Honduran child migrant workers have new opportunity for education

CARE
Thursday, 10 April 2003

CARE, Honduran Education and Labor Ministries, the US Embassy and local communities partner to offer night school in Nacaome

Life is hard and harsh for migrant farm laborers in Honduras. Many began working at age 11 -- often at the expense of learning to read and write. But a CARE pilot project in the southern part of the country is working to change that. With support from the Honduran ministries of Education and Labor, the U.S. Embassy and local communities, child migrant workers now have an opportunity to complete a basic education at night school.

Makeshift huts of shrubbery, cardboard and driftwood line the Nacaome River in the second poorest part of the country. From November to May, hundreds of people, including children, migrate from their home communities to this unnamed location to work 11-hour days, seven days a week. In one of the hottest parts of the country, they pick and package melons for 65 Lempiras (US$4). Adults and children do it because there is no alternative. They are poor, and it is the only work they can find. Now, however, 40 children from this river community sit inside candle-lit huts each night, learning through textbooks, radio programs and tapes with the support of two volunteer facilitators.
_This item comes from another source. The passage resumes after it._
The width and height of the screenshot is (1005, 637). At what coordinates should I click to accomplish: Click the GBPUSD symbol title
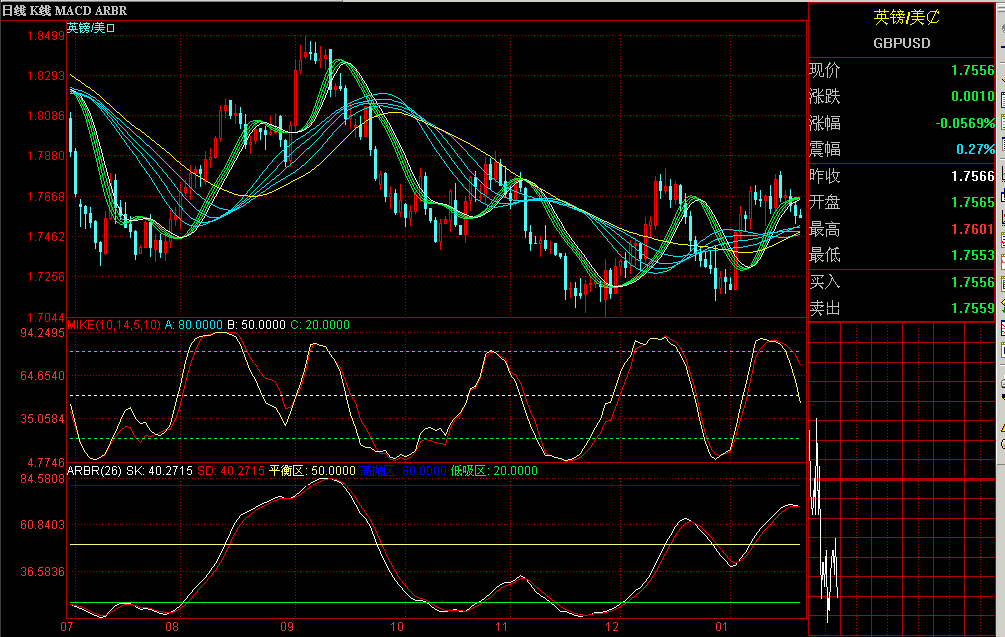[x=903, y=43]
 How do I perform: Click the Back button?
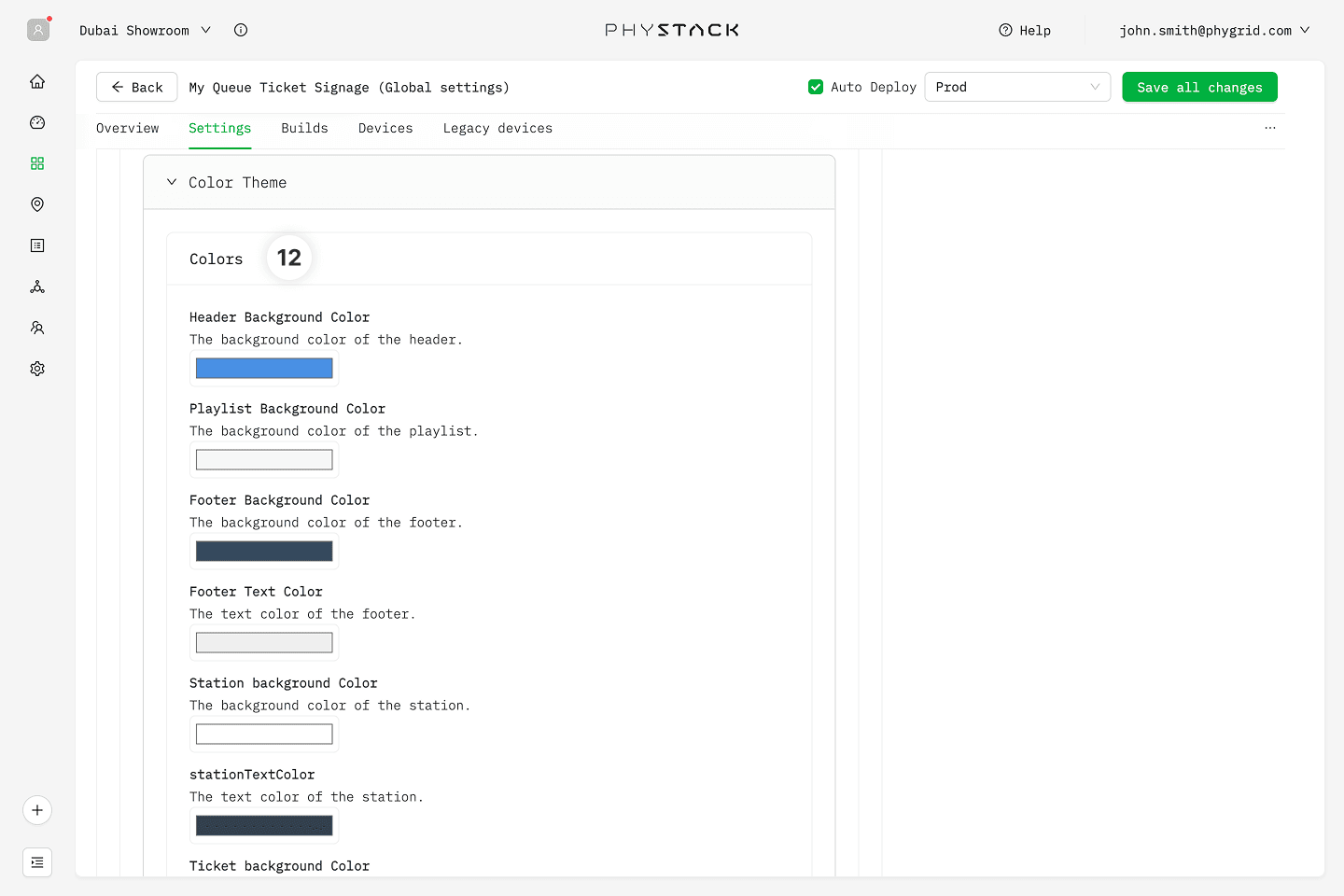136,87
"To work a full day and then attend class tells us that these children desire something better and are working to achieve it," says Miguel Lopez, CARE's education coordinator in Nacaome. "Through this pilot project we hope that migrant worker families and their seasonal employers come to place a higher value on education and help these children aspire to more in life."

A half-hour drive down a bumpy dirt road to the town of El Espino is the Jose Trinidad Reyes School. In its classrooms sit approximately 100 child migrant workers. The community has provided the school space and volunteer facilitators to direct classroom lessons.

"These children have to work to survive," says Francisca Dominguez, the school director. "Finding an opportunity for them to go to school has been a dream for many years. Now that we're able do something about it, we hope to set a positive example for other communities to follow."

CARE is one of the world's leading humanitarian organizations fighting global poverty. CARE began work in Honduras in 1954 and today with a staff of 175, oversees development programs in 10 of 18 departments that include basic and girls' education, risk management, HIV/AIDS, water and sanitation, agriculture, microcredit and municipality strengthening.